**SOURCE RECORDS:**
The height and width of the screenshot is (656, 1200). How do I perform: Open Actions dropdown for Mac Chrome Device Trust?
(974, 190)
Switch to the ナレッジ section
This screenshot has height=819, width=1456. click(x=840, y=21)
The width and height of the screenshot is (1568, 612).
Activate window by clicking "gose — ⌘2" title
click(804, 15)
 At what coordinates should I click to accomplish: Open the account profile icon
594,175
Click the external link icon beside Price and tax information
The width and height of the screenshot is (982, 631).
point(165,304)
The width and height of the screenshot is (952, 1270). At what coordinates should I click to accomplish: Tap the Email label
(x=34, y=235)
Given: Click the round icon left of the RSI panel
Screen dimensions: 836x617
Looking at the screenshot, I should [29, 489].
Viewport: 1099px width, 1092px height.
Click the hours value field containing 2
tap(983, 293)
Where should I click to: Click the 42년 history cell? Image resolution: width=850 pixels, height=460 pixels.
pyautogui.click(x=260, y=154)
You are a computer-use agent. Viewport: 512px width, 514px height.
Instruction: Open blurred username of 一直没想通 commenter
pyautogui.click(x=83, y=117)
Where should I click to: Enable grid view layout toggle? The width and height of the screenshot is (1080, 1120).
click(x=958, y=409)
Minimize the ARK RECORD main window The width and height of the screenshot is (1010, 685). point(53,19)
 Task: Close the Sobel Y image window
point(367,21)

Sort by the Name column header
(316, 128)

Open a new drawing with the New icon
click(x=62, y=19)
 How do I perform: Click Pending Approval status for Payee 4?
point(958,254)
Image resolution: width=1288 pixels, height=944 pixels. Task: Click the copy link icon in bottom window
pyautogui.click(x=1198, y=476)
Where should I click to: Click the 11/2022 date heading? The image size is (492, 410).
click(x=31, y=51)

**THE EXERCISE:** Extract each line of the items above that contains the string "point", treating uppercase and lowercase as different.

**THE SOLUTION:**
point(165,304)
Minimize the ARK RECORD main window The width and height of the screenshot is (1010, 685). point(53,19)
point(367,21)
point(958,254)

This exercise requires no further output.